## Your goal
Return each line in the rows below that contains the word "Click".

## Available data
————————

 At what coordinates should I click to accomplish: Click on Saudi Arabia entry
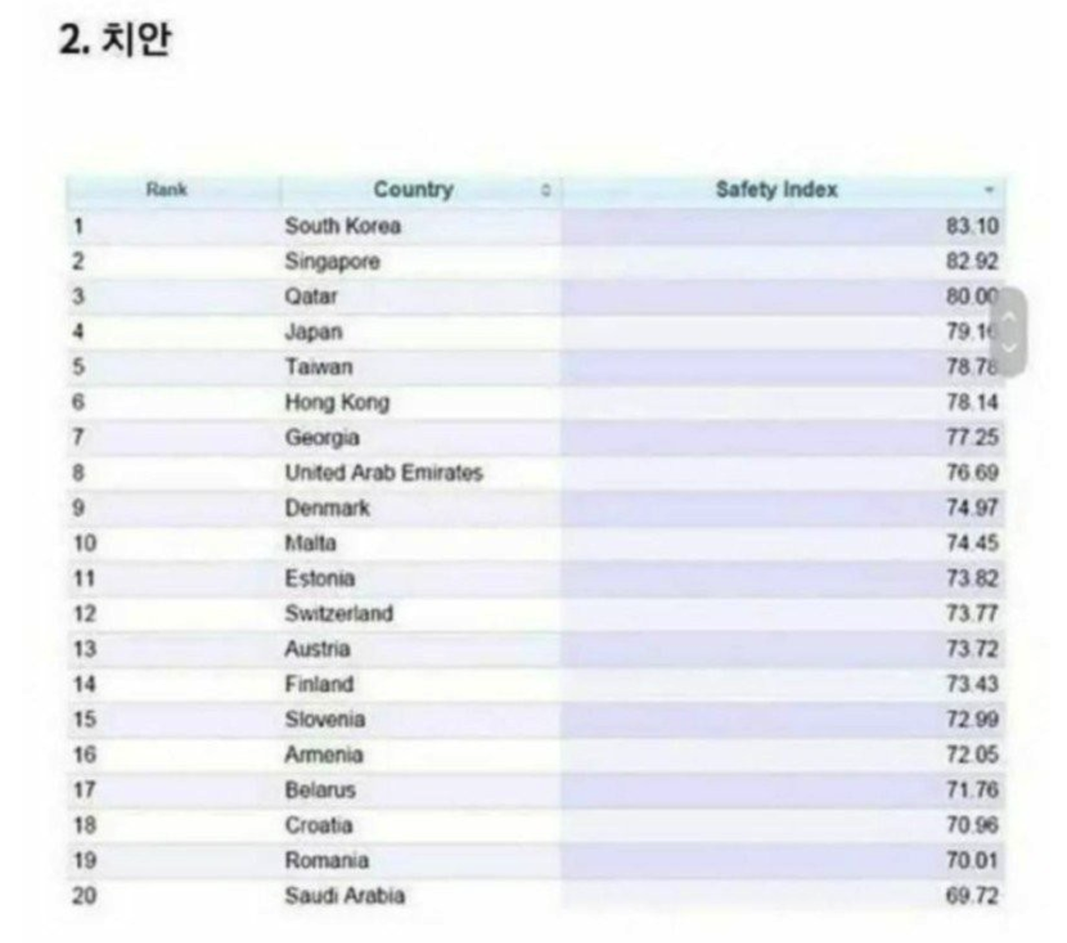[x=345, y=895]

————————

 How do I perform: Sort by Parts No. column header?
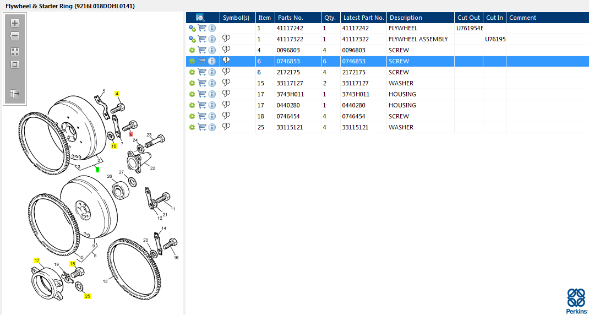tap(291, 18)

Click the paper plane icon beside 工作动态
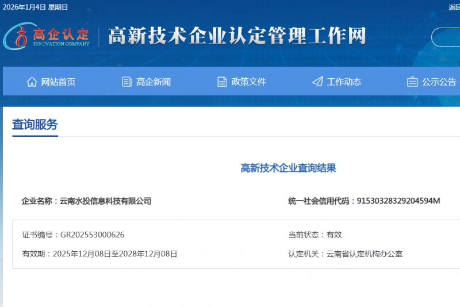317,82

————————

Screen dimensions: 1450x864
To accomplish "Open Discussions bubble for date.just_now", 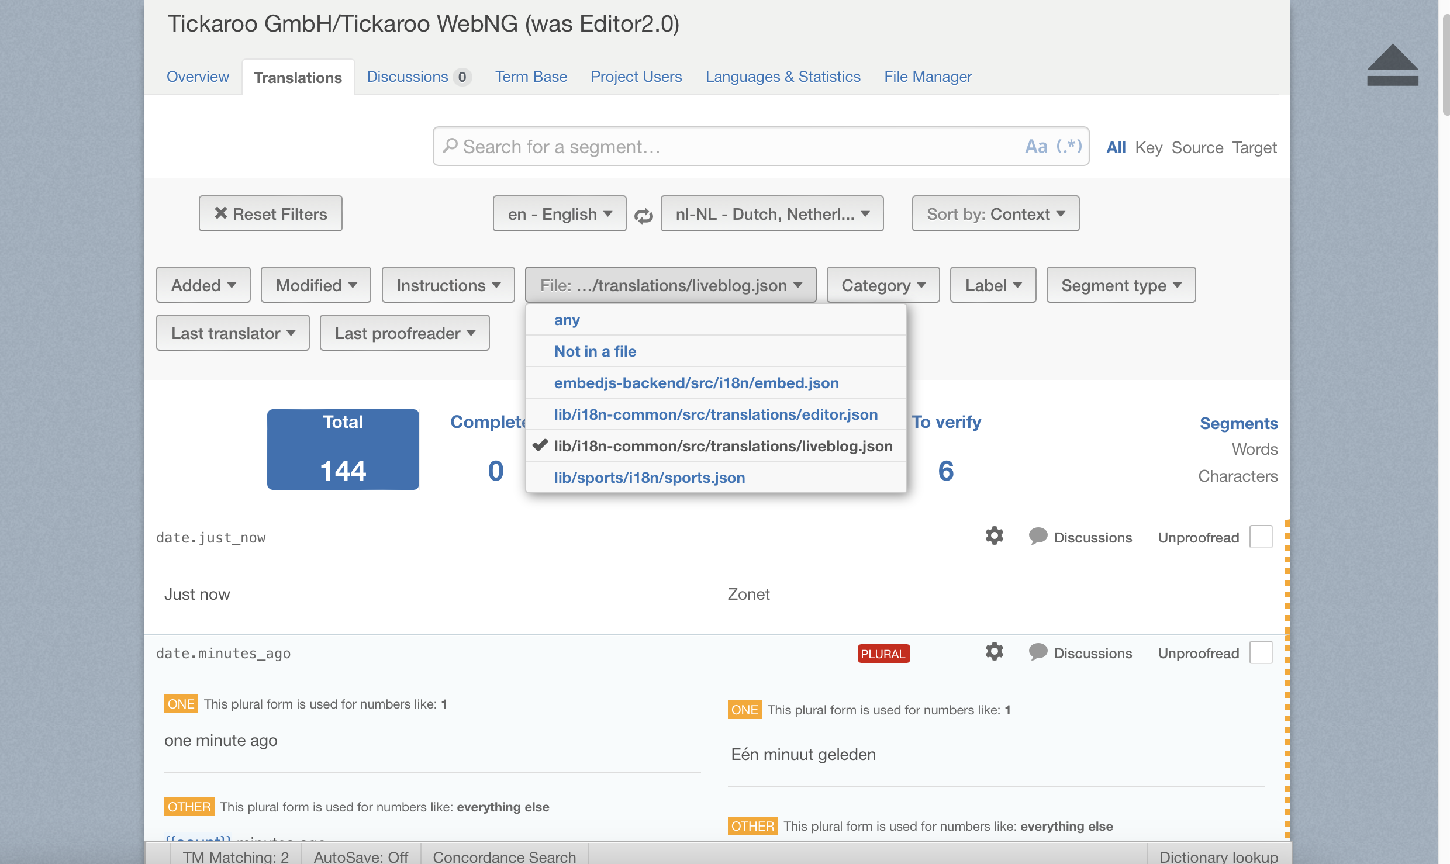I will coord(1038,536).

————————

## Completed task
 At what coordinates should I click to accomplish: Click on Saudi Arabia entry
Click the paper plane icon beside 工作动态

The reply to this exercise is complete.